対象テキスト:

基本的な考え方
西武グループでは、グループビジョンの中で、「地域・社会の発展、環境の保全に貢献」すること、「常に、自然環境、地球環境への配慮を忘れない」ことを宣言しています。鉄道やホテルをはじめ、多岐にわたり地域・社会と密接に事業を展開する西武グループにとって、自然環境・地域環境に配慮した事業活動は、持続的な成長の基盤となる優先課題です。西武グループでは、エネルギー使用の効率化などによる環境負荷を軽減することに加え、事業を通じた環境の保全に貢献することで自然環境や大気、水資源などに配慮するとともに、ステークホルダーとの積極的なコミュニケーションをはかることによって、地域・社会の一員として信頼される企業グループとなり、持続的な成長を実現します。
西武グループ環境方針
西武グループ各社が、グループビジョンの実現を目指し、サステナビリティアクションに掲げたアジェンダを主とした環境課題に対応する取り組みを積極的、具体的 かつ体系的に推進することで、社会課題解決に貢献することを目的に「西武グループ環境方針」を策定しております。詳しくはこちらをご覧ください。
西武グループ環境負荷削減目標
西武グループでは従前より温暖化の一因となっているCO2の排出削減に積極的に取り組んでおります。今後も引き続きCO2排出量削減に取り組み、更なる地球温暖化防止への貢献に向けて、環境負荷削減目標を設定しております。
環境負荷削減目標
CO2排出量
長期目標:2050年度にネットゼロ
中期目標:2030年度までに2018年度比46%削減
短期目標:毎年度 前年度比5%削減
再生可能エネルギー導入率
長期目標:2050年度100%
中期目標:2030年度50%
西武グループが描きたい2050年の社会イメージ
環境負荷削減目標の達成、それに伴う気候変動リスク・機会への対応を図るため、「使用エネルギーの削減」、「使用エネルギーの代替」、「排出CO2の吸収」に適応した施策をグループ一丸となり積極的に進めてまいります。

インターナルカーボンプライシング(社内炭素価格)

課題 A:
西武グループの環境への取り組みを述べた文章で、CO2排出量の中期目標は何と定められていますか。
課題 B:
西武グループの環境への取り組みを述べた文章を二文で要約してください。
この資料はここでは使いません。

参考資料:
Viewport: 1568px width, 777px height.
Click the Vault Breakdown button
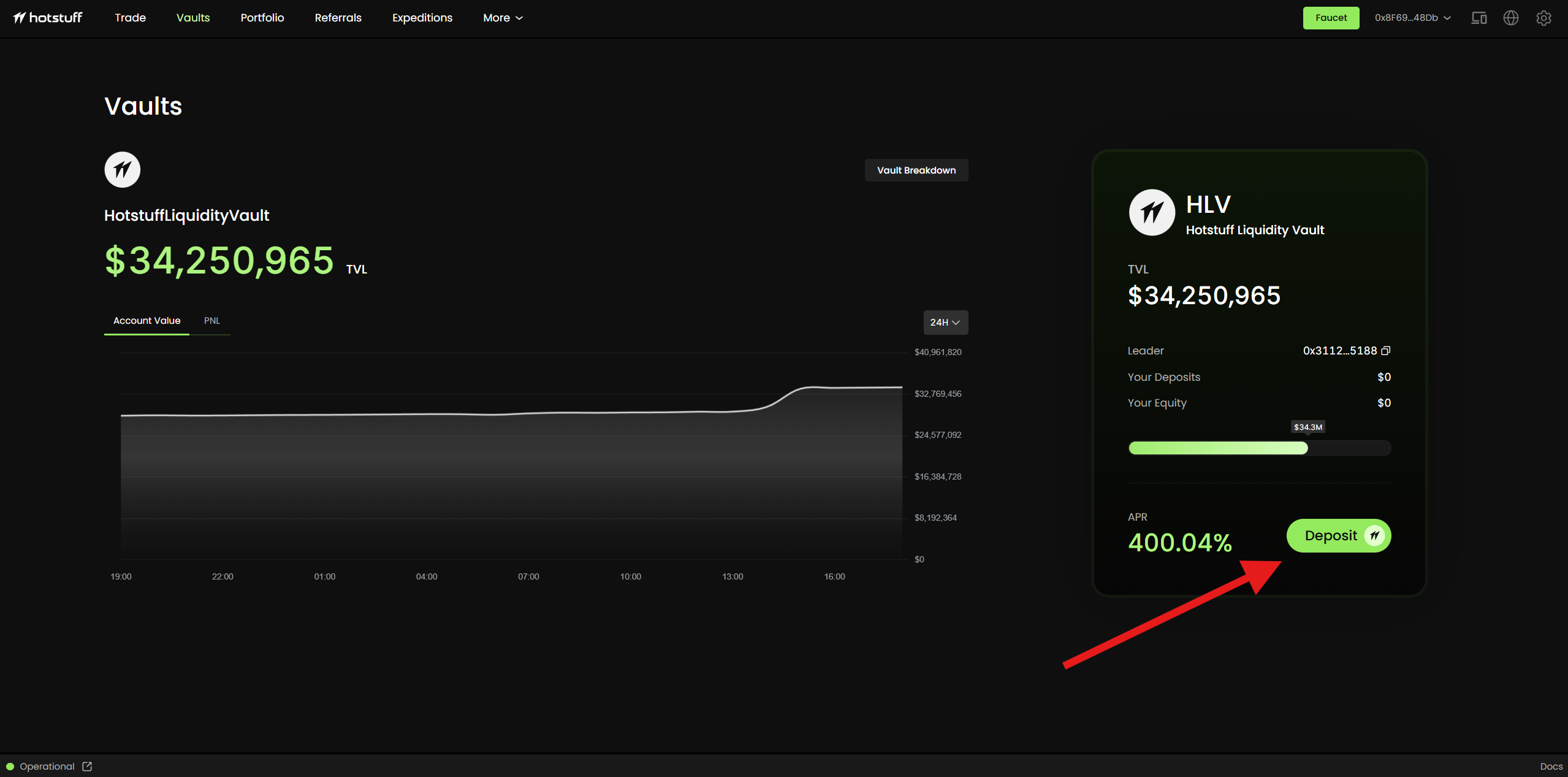[x=916, y=170]

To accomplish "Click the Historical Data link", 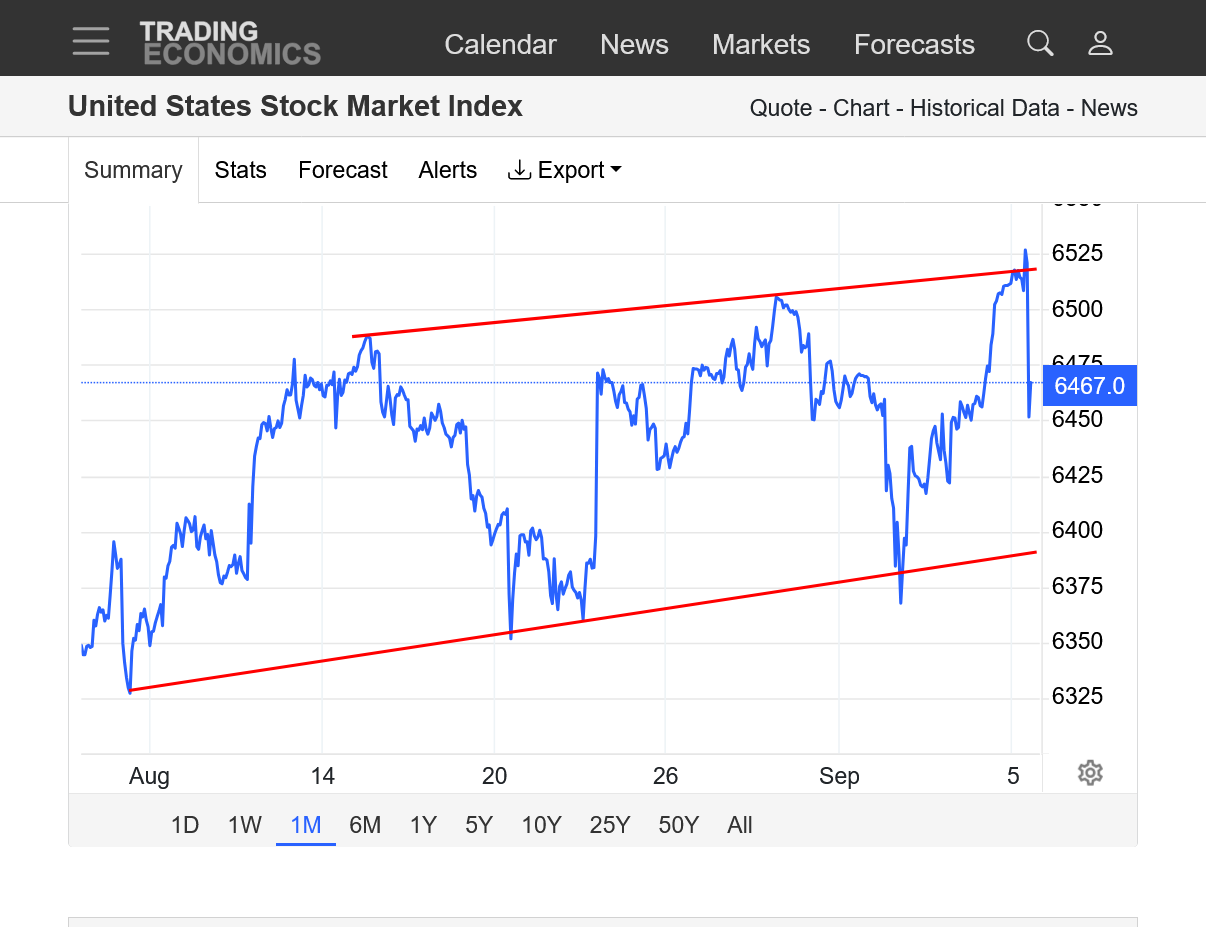I will pyautogui.click(x=984, y=108).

正解 A:
2030年度までに2018年度比46%削減です。

正解 B:
西武グループは、自然環境・地域環境に配慮した事業活動を持続的な成長の基盤となる優先課題と位置づけ、「西武グループ環境方針」を策定しています。CO2排出量を2050年度にネットゼロ、再生可能エネルギー導入率を2050年度に100%とする目標を掲げ、「使用エネルギーの削減」、「使用エネルギーの代替」、「排出CO2の吸収」に適応した施策をグループ一丸となって進めるとしています。